Although he did some very interesting drawings on the last days of Christ.

kalm james said...

Come on kelli rat out those hacks, I’ll buy the torches and pitchforks. (Actually I know a few poor struggling painters who make livings painting masterpieces for other artists.) I do like the idea that there is something to the touch.

kelli said...

That's the thing I also know struggling painters who paint other people's paintings and don't want to get folks in trouble. I think the main artists should credit assistants on their resume. So why all the hate for Schutz?

painterdog said...

Who kalm james or everyone else?

Me, I don't hate her, don't know her.
Like I said the work is ok, just not my cup of tea.

kelli said...

Not you Pdog it's just a conversation I've listened to a dozen times at gatherings of artists. People seem to really resent her success but she has worked for it. Not really my thing also but I respect it.

zipthwung said...

Could it be that because Saville doesn’t live in NYC folks can fantasize about her as the “other?”

I think most people have been to England, guy.

I havent, but uh, I did acid once and people's faces kind of glowed like a schutz. The faces divided into plains which, dreamlike, I interpreted to be muscle underneath the flesh.

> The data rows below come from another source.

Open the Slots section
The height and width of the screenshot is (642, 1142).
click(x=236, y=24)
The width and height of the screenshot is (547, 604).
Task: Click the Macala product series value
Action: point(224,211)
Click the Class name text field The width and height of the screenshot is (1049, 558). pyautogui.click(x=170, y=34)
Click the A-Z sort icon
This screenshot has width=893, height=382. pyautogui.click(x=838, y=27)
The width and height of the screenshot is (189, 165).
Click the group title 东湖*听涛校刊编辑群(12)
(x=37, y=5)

Then I went to the toilet and the flushing water was a fractal - which it is - but it was slower somehow, but also, I couldnt grasp its form.

You do the math.

painterdog said...

I know I have not been bitching about her.

she had a show up here at the Rose art musem, it generated some WTF remarks.

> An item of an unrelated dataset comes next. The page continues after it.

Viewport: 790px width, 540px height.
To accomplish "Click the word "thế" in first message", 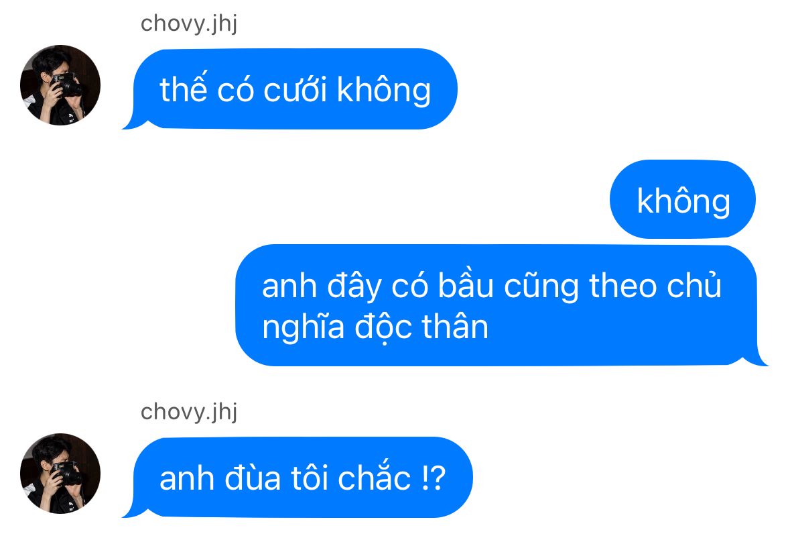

A lot of people liked it as well.

I think a lot of this her gallery, which I wont go into much but I think that the owner Zack is well, doing some interesting marketing of her.

I don't think hes doing the right thing, but then again if it was me I would not being saying no. Sucsess is so much better than... and those people who you meet who are talking trash about her need to get a life or move to another city.

Her statement from that show was really lame though.
I'll say this for Saville most of what I have read that she has wrote on her work is very incitful and not full of MFA art speak, which Dana still has.

This local art writer(Charles Giuliano) wrote a very good article on her, while its critical but very well done.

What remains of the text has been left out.